The EU and the G8 summit in Germany earlier this year "took international decisions to do more for climate protection," the chancellor said in her weekly podcast.

"In particular we need a successor agreement to the Kyoto protocol that expires in 2012," she said.

She said the UN Climate Conference starting in Bali on Monday needed to agree on a timetable so that negotiations on a follow-up agreement to Kyoto could be completed by the end of 2009.

The Kyoto protocol, which went into effect in 2005, requires industrial countries to reduce their carbon emissions by 2012. But the world's two top CO2 polluters, the United States and China, are not bound to fixed reductions under the pact.

Although the US signed the Kyoto protocol, it never ratified it. China's case is different: as a developing country, it was not bound by the protocol's emissions cap.

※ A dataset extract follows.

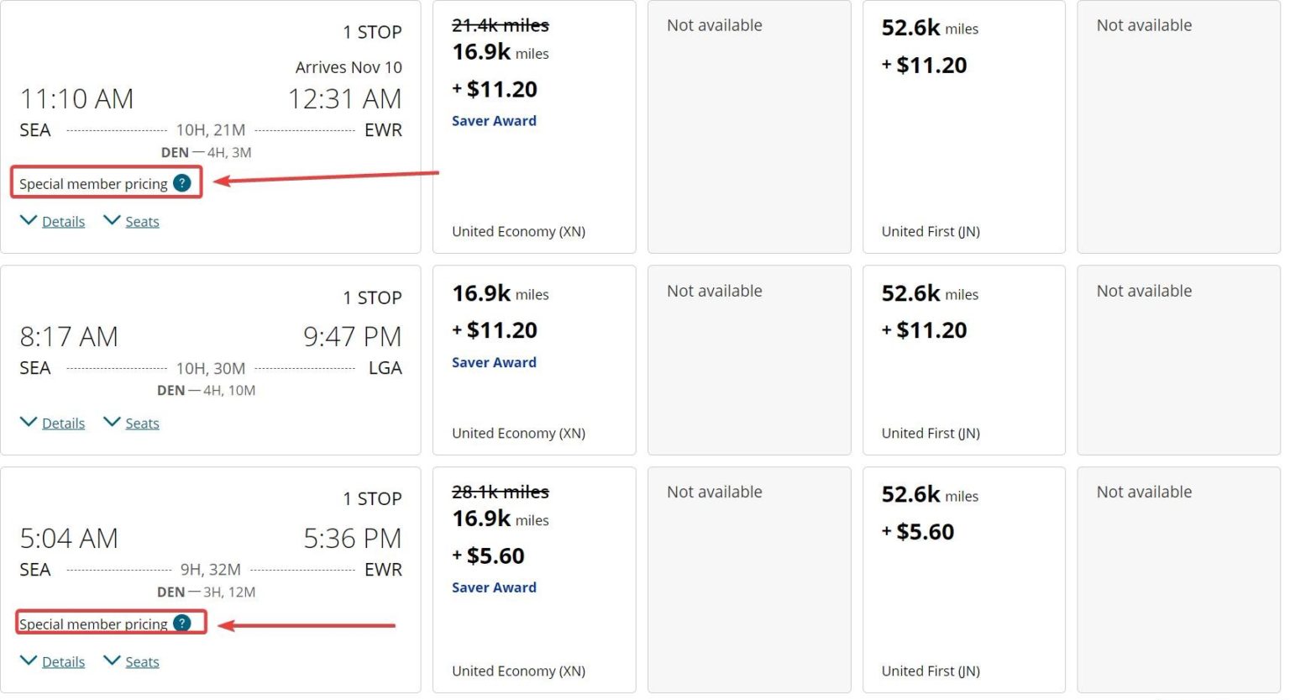Click the Not available cell beside 8:17 AM Economy fare
1290x700 pixels.
point(748,360)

The aim of the Bali meeting, which runs until Dec. 14, is to gain consensus on a formal framework for reaching a new emissions-reduction pact over the next two years.

Setting an example

A melting iceberg in Greenland
Global warming is already taking its toll in the ArcticImage: AP


"Every country has to decide for itself," Merkel said. "Germany is ready to set an example."

On Wednesday, the German cabinet is due to agree on a package of measures designed to curb greenhouse gas emissions.

"Time is running out," she said. "The International Climate Control Panel has warned that we have only until the middle of the century to reduce CO2 emissions by half."

A hot issue at Bali will be whether the US will join a new global treaty on climate change even if emerging economies like China and India continue to resist making cuts.

Although developed industrialized countries are blamed for 70 percent of the CO2 currently in the atmosphere, developing countries are expected to bear the brunt of suffering from the extreme weather conditions linked to global warming.